▶ _Task brief_
In the records below, the lines between the one holding "Viewport: 1026px width, 576px" and the one holding "Screen dimensions: 876x499", inclusive, are to be transcribed exactly; no pictures are to be included.

▶ _Records for processing_

.....

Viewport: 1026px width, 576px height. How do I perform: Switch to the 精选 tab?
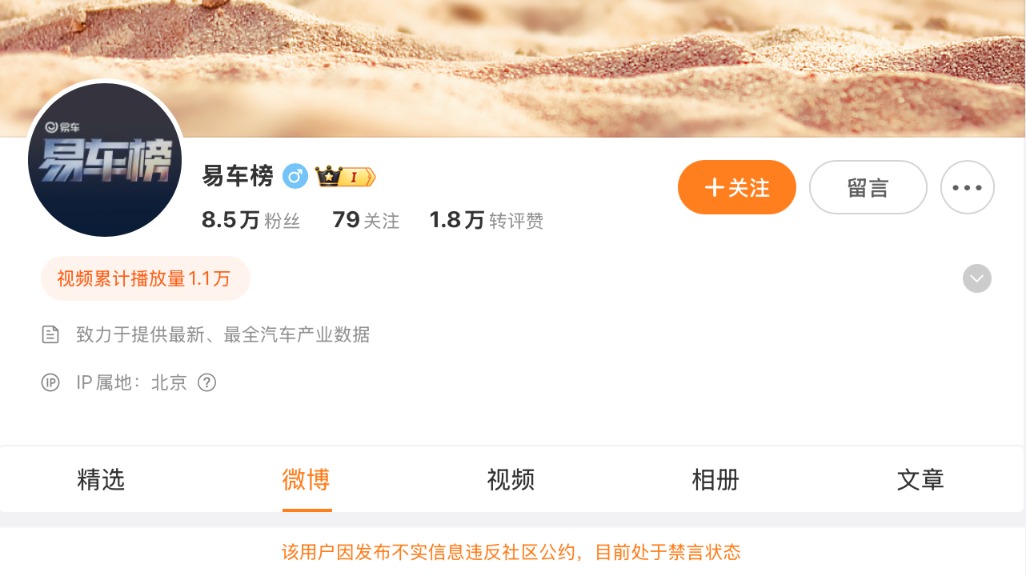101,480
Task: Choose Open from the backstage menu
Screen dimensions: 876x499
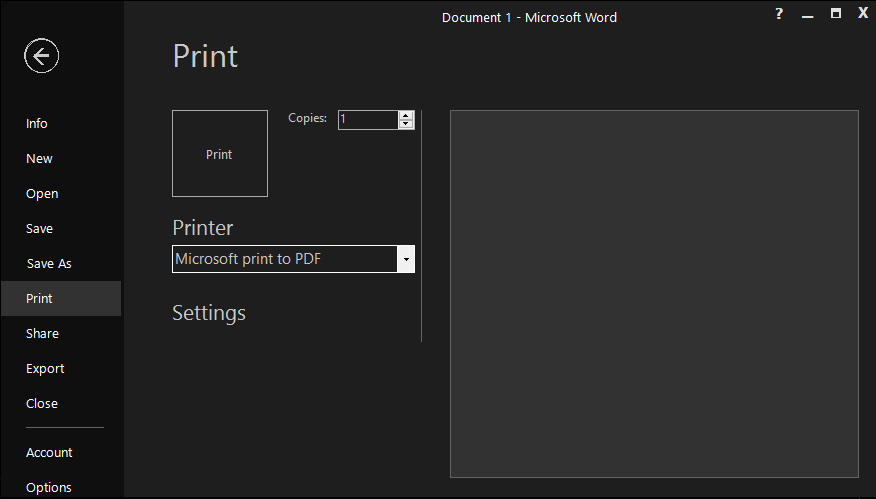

.....

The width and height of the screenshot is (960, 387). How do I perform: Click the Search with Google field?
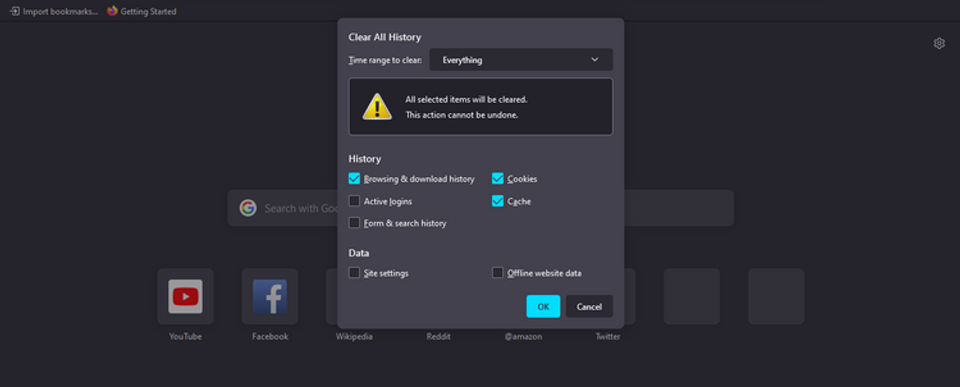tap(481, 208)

.....

▶ _Task result_
Viewport: 1026px width, 576px height. How do I perform: Switch to the 精选 tab?
101,480
Task: Choose Open from the backstage menu
Screen dimensions: 876x499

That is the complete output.